Document and screenshot pointing entries:
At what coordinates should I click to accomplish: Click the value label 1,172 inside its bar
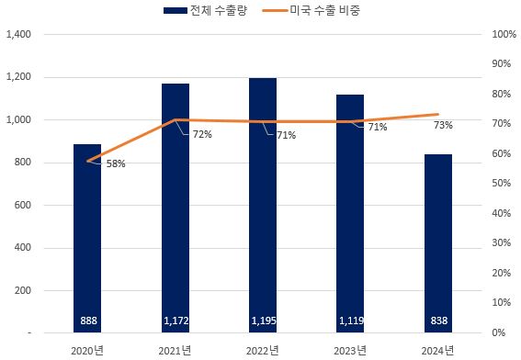point(175,321)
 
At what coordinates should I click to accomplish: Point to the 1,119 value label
point(350,321)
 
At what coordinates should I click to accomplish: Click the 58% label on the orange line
point(116,163)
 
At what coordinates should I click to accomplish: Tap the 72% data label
point(202,135)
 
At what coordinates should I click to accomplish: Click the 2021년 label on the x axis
point(175,349)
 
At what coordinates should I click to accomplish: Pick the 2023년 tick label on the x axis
point(350,349)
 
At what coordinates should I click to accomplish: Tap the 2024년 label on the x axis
point(438,349)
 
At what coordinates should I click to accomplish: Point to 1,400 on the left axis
point(18,35)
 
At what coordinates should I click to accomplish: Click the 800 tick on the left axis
point(24,163)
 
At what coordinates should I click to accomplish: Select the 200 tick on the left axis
point(24,290)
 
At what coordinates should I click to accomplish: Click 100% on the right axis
point(504,35)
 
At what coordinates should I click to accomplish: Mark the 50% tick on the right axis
point(504,184)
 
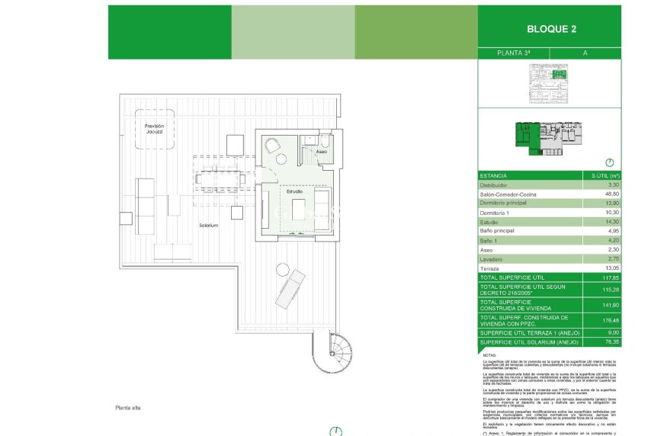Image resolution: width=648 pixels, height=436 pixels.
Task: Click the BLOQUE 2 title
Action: (551, 30)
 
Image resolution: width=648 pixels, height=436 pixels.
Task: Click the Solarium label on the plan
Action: (209, 226)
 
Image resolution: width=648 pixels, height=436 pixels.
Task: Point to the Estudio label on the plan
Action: (295, 191)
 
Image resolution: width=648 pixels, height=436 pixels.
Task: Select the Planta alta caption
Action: (127, 408)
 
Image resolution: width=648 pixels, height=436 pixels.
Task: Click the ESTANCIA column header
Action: (492, 176)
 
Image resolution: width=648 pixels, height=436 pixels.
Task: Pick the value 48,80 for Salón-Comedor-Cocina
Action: (608, 194)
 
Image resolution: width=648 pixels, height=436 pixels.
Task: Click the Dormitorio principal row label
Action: (507, 204)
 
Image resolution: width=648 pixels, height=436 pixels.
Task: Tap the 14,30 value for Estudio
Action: (608, 222)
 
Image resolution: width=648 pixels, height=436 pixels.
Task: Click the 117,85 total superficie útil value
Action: (606, 278)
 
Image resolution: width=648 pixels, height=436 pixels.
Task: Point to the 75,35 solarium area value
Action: (608, 343)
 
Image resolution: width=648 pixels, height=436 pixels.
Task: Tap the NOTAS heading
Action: (489, 355)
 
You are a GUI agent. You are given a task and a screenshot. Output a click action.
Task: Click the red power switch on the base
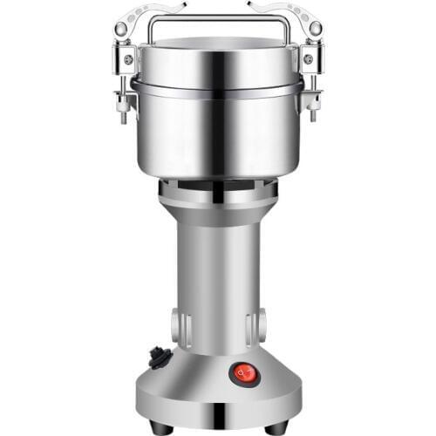tap(243, 374)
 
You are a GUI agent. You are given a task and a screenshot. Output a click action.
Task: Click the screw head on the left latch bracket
tap(128, 58)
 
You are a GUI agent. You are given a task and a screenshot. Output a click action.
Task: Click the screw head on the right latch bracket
tap(308, 58)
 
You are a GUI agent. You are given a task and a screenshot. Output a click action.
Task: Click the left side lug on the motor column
tap(180, 326)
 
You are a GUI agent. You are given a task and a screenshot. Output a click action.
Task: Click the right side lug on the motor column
tap(256, 326)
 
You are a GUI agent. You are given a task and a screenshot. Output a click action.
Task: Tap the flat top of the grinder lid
tap(218, 44)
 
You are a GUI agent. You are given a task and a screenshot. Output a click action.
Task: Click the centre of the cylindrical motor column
tap(218, 279)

TASK TO COMPLETE: From the line with "At what coordinates should I click to accomplish: Click 100%" up to and including the line with "Action: (551, 30)", reproduce the records with "right axis" swapped for "secondary axis" and everything else unchanged, omitting the pictures.

OUTPUT FOR THIS TASK:
At what coordinates should I click to accomplish: Click 100% on the secondary axis
point(504,35)
 
At what coordinates should I click to accomplish: Mark the 50% tick on the secondary axis
point(504,184)
 
Image resolution: width=648 pixels, height=436 pixels.
Task: Click the BLOQUE 2 title
Action: (551, 30)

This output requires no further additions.